I know Colorado has something like that, it's called a CORSAR card, I don't know a lot about it though other than it will pay for the non-medical aspect of SAR. If you get airlifted to a hospital, you'll have to pay for that portion.


----------



## Cannonball (Aug 26, 2014)

thetrailboss said:


> But I fear that what may happen is that there will be MORE folks in trouble because they might feel as if they pay the money that it doesn't matter what they do.  They don't have to pay for the consequences of their actions.  They may not try to be as careful in their decisions.  So it might have the reverse impact.

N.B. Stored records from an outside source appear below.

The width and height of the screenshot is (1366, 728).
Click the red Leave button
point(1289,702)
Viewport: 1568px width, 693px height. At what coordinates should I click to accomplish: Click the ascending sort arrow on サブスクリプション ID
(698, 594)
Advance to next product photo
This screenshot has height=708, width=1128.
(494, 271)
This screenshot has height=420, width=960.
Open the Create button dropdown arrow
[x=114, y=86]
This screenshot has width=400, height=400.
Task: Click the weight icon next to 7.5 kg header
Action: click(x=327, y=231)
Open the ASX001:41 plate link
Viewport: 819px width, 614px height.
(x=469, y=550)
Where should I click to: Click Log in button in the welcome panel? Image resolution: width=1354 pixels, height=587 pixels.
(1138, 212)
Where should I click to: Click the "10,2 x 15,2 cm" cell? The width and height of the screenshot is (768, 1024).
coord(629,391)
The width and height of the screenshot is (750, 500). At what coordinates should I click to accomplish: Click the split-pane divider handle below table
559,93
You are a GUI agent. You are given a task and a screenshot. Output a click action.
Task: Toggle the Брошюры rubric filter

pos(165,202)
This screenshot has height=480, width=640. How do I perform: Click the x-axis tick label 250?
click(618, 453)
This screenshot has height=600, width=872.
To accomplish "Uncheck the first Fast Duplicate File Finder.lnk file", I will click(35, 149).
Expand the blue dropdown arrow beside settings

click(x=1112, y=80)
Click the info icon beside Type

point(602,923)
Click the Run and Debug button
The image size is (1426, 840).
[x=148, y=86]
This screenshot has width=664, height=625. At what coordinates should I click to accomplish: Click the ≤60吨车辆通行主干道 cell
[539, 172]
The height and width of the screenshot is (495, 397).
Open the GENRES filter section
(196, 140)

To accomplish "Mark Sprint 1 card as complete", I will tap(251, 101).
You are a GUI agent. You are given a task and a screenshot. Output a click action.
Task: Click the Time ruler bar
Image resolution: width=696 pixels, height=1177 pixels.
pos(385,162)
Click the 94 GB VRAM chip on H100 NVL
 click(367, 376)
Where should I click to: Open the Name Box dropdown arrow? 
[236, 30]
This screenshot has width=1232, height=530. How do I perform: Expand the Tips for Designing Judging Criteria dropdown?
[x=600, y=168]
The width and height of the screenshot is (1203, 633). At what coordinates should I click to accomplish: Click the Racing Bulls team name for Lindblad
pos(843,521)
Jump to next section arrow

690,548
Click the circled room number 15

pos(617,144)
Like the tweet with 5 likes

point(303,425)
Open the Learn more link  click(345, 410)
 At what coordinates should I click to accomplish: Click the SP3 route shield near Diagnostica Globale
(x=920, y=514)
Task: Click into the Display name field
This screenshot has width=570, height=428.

The type of people who will actually be aware of this card and willing to fork over some money up front for it are the same type of people who are aware, responsible backcountry users.  They will be the least likely people to need a rescue.  And if they do need a rescue it will be for a legitimate reason.   The yahoos will continue to be clueless about safety and responsibility, and they sure as hell won't spend $25 of their beer money on program like this.


----------



## thetrailboss (Aug 26, 2014)

Cannonball said:


> The type of people who will actually be aware of this card and willing to fork over some money up front for it are the same type of people who are aware, responsible backcountry users.  They will be the least likely people to need a rescue.  And if they do need a rescue it will be for a legitimate reason.   The yahoos will continue to be clueless about safety and responsibility, and they sure as hell won't spend $25 of their beer money on program like this.



That is a good point.  Guess we only have one way to find out and that is by doing it.


----------



## abc (Oct 7, 2014)

I don't think the "voluntary" card will do any good to raise awareness (ok, the money it raise will help but nothing beyond that). 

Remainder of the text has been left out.